— Görev talimatları —
**A)** Okuma metnini iki cümleyle özetleyin.
**B)** Lütfen okuma metninin "AA’da yer verilen" sözcüklerini içeren yerden başlayıp "de yürütüldüğünü aktardı." ile biten kısmını harfi harfine yazın.

··· Okuma metni ···

NATO’dan Türk İHA’larına övgü: İyi bir örnek
Weel, yaptığı açıklamada, Ukrayna-Rusya savaşı başladığından bu yana siber saldırıların savaştaki rolü ve öneminin tartışıldığını söyledi.
AA’da yer verilen habere göre, Ukrayna-Rusya savaşında kullanılan bomba, uçak ve tank gibi araçların “geleneksel savaş” kategorisine girdiğini belirten Weel, aynı zamanda savaşın modern teknoloji ile de yürütüldüğünü aktardı.
David Van Weel, “Rusya, Ukrayna’ya savaş açtığında aynı anda siber uzayda askeri komuta yapılarına ve iletişim sistemlerine de saldırdı. Ukrayna halkı arasında dezenformasyon ve korku yaymak için hükümetin web sitelerini hacklediler.” dedi.
Dünya genelinde kullanılan ağdaki bir virüsün çok yönlü zarar verebildiğini kaydeden Weel, diğer devletlere yayılmasını sağlayan iletişim ağlarının da hacklendiğini kaydetti.

··· Sağlanan materyal ···

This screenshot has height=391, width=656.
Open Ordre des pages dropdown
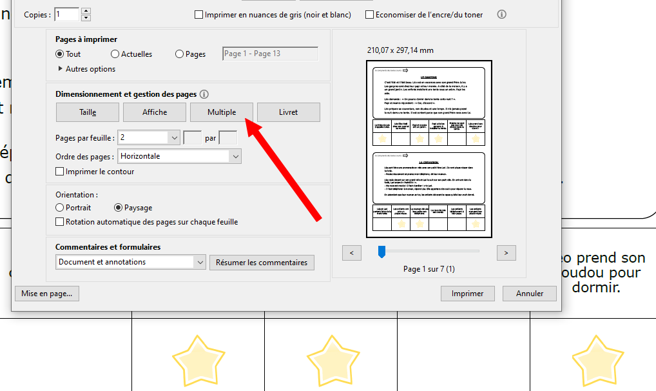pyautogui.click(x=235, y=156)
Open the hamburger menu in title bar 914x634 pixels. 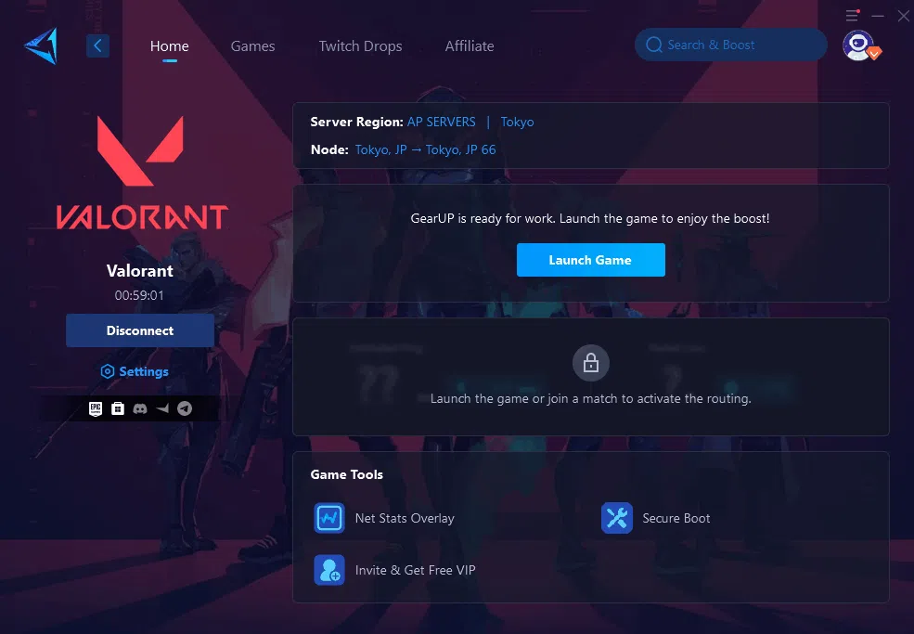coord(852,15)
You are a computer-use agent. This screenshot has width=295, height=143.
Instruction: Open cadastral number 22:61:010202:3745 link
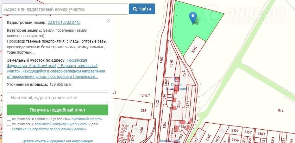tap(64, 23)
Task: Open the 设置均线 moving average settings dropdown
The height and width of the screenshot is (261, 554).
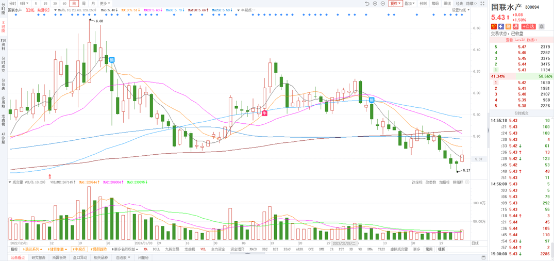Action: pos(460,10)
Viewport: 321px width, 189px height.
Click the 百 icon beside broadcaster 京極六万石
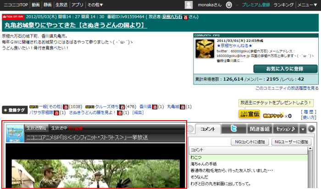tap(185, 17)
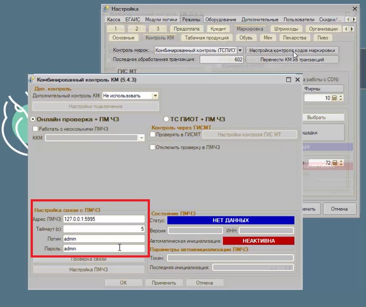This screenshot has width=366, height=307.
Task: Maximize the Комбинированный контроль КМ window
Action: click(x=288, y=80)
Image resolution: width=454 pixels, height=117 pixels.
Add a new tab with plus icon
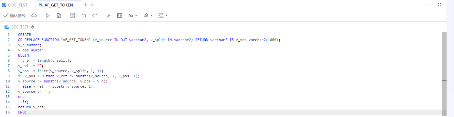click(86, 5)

···
··· Sağlanan materyal ···

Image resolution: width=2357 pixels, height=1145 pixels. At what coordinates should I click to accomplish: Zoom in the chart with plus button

···

— Görev sonuçları —
**A)** David Van Weel, Ukrayna-Rusya savaşında bomba, uçak ve tank gibi geleneksel araçların yanı sıra modern teknolojinin de kullanıldığını ve savaşın başından beri siber saldırıların rolünün tartışıldığını söyledi. Weel'e göre Rusya, Ukrayna'ya savaş açtığında siber uzayda askeri komuta yapılarına ve iletişim sistemlerine de saldırdı, dezenformasyon ve korku yaymak için hükümetin web sitelerini hackledi; iletişim ağları da hacklendi.

**B)**
AA’da yer verilen habere göre, Ukrayna-Rusya savaşında kullanılan bomba, uçak ve tank gibi araçların “geleneksel savaş” kategorisine girdiğini belirten Weel, aynı zamanda savaşın modern teknoloji ile de yürütüldüğünü aktardı.